This evening I babbled a thought stream to one of my colleagues about how generative AI (GenAI) is transforming many aspects of business, but its application in enterprise architecture presents a unique paradox. While it’s a powerful tool for accelerating and automating existing processes, its reliance on historical data and patterns may cause its outputs to ‘regress to the mean,’ preventing it from making truly transformative or innovative leaps. This doesn’t mean GenAI is useless in this domain; rather, its value lies in specific, targeted applications. The rest of this post elaborates on the thought.
The “Regression to the Mean” Phenomenon
The core of this argument lies in how GenAI models are trained. They learn from vast datasets of existing information, identifying patterns, relationships, and common practices. When applied to enterprise architecture, these models become experts at what has already been done. They can analyse a company’s current architecture, understand industry best practices, and even generate diagrams and documentation based on established frameworks.
For example, a GenAI model can be excellent at:
- Automating documentation: It can quickly create and update architectural diagrams, API documentation, and process maps by ingesting existing data.
- Roadmapping: By analyzing past project data and business goals, it can generate roadmaps that follow established patterns for technology adoption and change management.
- Compliance and risk assessment: It can check a new architecture against a set of compliance rules and historical risk data, flagging potential issues.
This capability is highly valuable for improving efficiency and ensuring consistency. However, since the output is based on a distillation of what already exists, it can struggle to create something genuinely novel. It’s like asking a model trained on a library of classical paintings to invent cubism; it will produce masterful imitations, but it’s unlikely to create a revolutionary new style.
The Limit of Innovation in Enterprise Architecture
Enterprise architecture isn’t just about documenting the present or optimising the past. It’s about envisioning a future state that may not exist yet. This requires abstract reasoning, strategic foresight, and a creative leap of imagination that goes beyond the patterns of a training dataset. It involves asking questions like:
- How can we completely redefine our business model using a technology that’s just emerging?
- What new capabilities can we build that will fundamentally change our industry?

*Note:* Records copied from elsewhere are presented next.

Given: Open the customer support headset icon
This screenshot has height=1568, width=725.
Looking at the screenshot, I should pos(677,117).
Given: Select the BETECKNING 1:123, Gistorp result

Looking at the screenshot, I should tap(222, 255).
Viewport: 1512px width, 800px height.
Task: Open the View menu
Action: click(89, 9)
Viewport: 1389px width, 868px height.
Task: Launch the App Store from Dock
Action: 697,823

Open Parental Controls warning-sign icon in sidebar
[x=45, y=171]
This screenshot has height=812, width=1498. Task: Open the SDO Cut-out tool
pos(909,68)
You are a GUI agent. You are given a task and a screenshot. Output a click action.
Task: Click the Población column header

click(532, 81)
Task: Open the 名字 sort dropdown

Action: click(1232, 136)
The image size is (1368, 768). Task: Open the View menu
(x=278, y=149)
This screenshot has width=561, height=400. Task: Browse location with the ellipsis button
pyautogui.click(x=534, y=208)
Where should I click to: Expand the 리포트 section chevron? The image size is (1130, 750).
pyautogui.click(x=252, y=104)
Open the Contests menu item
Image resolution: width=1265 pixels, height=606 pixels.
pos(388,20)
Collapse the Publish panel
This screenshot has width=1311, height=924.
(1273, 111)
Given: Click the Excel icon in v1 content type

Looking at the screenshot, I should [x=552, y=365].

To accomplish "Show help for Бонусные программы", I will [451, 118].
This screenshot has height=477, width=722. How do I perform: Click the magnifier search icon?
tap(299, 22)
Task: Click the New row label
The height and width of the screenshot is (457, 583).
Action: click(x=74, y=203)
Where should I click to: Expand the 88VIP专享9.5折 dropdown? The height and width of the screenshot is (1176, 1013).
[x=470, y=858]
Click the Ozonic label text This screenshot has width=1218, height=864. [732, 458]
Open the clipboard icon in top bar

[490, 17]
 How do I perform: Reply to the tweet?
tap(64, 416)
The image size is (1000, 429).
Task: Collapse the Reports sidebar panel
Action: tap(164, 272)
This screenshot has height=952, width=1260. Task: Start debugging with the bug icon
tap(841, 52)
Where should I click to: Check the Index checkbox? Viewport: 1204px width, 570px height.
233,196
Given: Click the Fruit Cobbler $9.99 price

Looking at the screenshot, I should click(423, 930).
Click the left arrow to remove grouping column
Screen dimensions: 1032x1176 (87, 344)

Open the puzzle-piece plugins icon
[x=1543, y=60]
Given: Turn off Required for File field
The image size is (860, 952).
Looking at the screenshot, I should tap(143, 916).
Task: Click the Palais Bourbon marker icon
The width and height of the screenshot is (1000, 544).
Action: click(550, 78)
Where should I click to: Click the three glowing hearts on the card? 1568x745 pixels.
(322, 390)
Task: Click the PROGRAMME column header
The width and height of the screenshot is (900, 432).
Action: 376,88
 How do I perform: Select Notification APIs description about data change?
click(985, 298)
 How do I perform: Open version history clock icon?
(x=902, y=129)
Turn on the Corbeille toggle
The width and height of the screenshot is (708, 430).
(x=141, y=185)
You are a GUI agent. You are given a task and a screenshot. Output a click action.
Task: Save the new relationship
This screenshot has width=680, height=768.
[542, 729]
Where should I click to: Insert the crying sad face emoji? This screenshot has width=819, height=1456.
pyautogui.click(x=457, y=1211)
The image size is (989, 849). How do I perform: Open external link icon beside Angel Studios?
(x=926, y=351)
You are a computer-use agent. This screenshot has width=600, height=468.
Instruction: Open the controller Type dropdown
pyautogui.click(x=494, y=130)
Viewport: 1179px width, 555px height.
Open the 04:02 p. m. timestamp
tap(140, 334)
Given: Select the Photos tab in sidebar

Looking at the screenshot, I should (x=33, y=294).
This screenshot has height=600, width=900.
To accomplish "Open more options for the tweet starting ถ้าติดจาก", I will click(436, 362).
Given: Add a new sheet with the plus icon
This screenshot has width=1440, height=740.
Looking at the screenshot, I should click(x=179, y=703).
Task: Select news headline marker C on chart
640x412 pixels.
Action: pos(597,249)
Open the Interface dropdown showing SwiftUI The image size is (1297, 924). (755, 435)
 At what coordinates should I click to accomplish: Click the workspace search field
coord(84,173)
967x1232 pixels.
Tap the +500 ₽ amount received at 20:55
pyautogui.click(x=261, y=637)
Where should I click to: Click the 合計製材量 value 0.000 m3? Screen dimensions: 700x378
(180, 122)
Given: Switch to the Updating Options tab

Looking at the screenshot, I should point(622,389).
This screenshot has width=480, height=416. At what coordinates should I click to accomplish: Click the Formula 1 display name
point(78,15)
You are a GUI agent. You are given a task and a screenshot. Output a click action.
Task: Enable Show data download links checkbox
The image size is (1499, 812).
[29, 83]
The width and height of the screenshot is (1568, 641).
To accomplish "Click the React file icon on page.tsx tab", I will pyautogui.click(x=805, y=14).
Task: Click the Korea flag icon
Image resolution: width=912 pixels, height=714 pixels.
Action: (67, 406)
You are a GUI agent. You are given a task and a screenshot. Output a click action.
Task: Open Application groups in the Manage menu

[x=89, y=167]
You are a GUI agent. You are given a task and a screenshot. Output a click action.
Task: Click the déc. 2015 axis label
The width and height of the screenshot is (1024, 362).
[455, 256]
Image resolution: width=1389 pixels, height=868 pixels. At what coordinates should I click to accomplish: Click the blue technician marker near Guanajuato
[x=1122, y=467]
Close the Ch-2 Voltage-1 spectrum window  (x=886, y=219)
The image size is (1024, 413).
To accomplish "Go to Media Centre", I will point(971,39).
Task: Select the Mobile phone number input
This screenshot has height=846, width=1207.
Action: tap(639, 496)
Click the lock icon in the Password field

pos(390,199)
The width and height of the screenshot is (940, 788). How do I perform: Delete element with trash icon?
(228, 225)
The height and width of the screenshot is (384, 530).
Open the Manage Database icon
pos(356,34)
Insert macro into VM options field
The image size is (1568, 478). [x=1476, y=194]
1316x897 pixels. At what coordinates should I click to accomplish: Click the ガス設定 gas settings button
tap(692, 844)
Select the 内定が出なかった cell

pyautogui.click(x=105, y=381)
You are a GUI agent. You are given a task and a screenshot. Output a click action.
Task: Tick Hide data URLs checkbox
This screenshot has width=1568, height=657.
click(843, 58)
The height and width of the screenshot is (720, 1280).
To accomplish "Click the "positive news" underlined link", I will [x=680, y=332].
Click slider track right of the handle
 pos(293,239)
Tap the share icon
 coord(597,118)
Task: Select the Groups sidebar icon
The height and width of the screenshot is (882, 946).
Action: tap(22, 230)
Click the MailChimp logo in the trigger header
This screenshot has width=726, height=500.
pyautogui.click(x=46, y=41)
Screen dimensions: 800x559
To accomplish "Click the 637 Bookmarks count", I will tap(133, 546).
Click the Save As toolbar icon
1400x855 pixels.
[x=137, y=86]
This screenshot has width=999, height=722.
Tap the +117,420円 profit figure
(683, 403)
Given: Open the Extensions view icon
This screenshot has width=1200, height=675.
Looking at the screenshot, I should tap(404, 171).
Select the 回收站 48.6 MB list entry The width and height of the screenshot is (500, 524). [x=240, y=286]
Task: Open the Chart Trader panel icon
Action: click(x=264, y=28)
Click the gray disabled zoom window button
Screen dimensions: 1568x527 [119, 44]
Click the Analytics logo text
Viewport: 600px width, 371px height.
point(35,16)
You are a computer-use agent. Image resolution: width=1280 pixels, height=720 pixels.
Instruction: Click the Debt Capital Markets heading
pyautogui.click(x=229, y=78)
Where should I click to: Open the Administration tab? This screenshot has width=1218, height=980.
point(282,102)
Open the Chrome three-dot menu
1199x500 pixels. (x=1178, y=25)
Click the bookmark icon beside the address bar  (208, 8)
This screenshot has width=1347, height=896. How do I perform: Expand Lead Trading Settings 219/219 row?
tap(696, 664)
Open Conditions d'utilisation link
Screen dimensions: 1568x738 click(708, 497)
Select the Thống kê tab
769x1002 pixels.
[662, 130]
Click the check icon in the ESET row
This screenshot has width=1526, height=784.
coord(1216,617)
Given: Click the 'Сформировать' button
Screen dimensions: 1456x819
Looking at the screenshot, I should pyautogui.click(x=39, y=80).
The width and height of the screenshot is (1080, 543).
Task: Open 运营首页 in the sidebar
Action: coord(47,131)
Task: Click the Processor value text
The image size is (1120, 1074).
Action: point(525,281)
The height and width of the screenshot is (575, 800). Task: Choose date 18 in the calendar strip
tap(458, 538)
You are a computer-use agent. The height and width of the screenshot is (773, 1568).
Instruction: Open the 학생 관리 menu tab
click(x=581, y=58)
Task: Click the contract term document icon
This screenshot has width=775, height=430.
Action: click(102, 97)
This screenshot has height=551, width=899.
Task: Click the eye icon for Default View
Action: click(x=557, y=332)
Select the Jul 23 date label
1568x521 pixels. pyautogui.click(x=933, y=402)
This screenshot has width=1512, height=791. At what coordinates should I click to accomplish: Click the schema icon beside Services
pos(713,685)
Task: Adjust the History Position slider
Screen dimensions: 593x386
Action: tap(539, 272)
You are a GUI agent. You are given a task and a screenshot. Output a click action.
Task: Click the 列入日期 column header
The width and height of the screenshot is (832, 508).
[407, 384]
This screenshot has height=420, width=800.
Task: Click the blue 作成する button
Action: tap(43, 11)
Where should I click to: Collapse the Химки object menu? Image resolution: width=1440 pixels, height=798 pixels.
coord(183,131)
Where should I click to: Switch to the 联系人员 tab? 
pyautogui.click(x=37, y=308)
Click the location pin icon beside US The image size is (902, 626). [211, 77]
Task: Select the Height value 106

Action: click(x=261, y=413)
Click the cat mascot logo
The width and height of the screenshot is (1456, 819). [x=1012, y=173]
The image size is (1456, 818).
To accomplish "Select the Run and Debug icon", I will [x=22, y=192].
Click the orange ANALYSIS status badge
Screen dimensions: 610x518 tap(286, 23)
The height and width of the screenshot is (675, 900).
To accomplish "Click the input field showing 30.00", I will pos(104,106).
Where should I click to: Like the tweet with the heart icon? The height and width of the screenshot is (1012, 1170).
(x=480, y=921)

- How can we design a system that addresses a problem no one has ever solved before?
These are areas where GenAI’s “stochastic parrot” nature—its ability to mimic without true understanding—becomes a significant limitation. While it can suggest solutions based on what’s worked before, it’s not equipped to make the kind of counter-intuitive or visionary jump that a human architect can.
The Power of Cross-Pollination
The true transformative power of GenAI in enterprise architecture isn’t in creating novel architectures from scratch, but in facilitating cross-pollination of knowledge between different industries.
Enterprise architecture often struggles with siloed thinking. Architects in one industry might not be aware of common solutions or architectural patterns used in another. GenAI, with its vast and varied training data, can act as a bridge between these domains. For example:
- A financial services company can use GenAI to explore how a manufacturing company’s supply chain optimisation architecture could be adapted to improve its own data flow and business processes.
- A healthcare provider could draw inspiration from the distributed ledger technologies used in logistics to create a new, secure system for patient data management.
By using GenAI as a tool to rapidly surface and use architectural knowledge from diverse sources, we can apply proven solutions to new problems, sparking innovation through analogy and adaptation. It turns the model’s regression to the mean into a strength, as it efficiently brings the “mean” of one industry’s best practices to another’s unique challenges.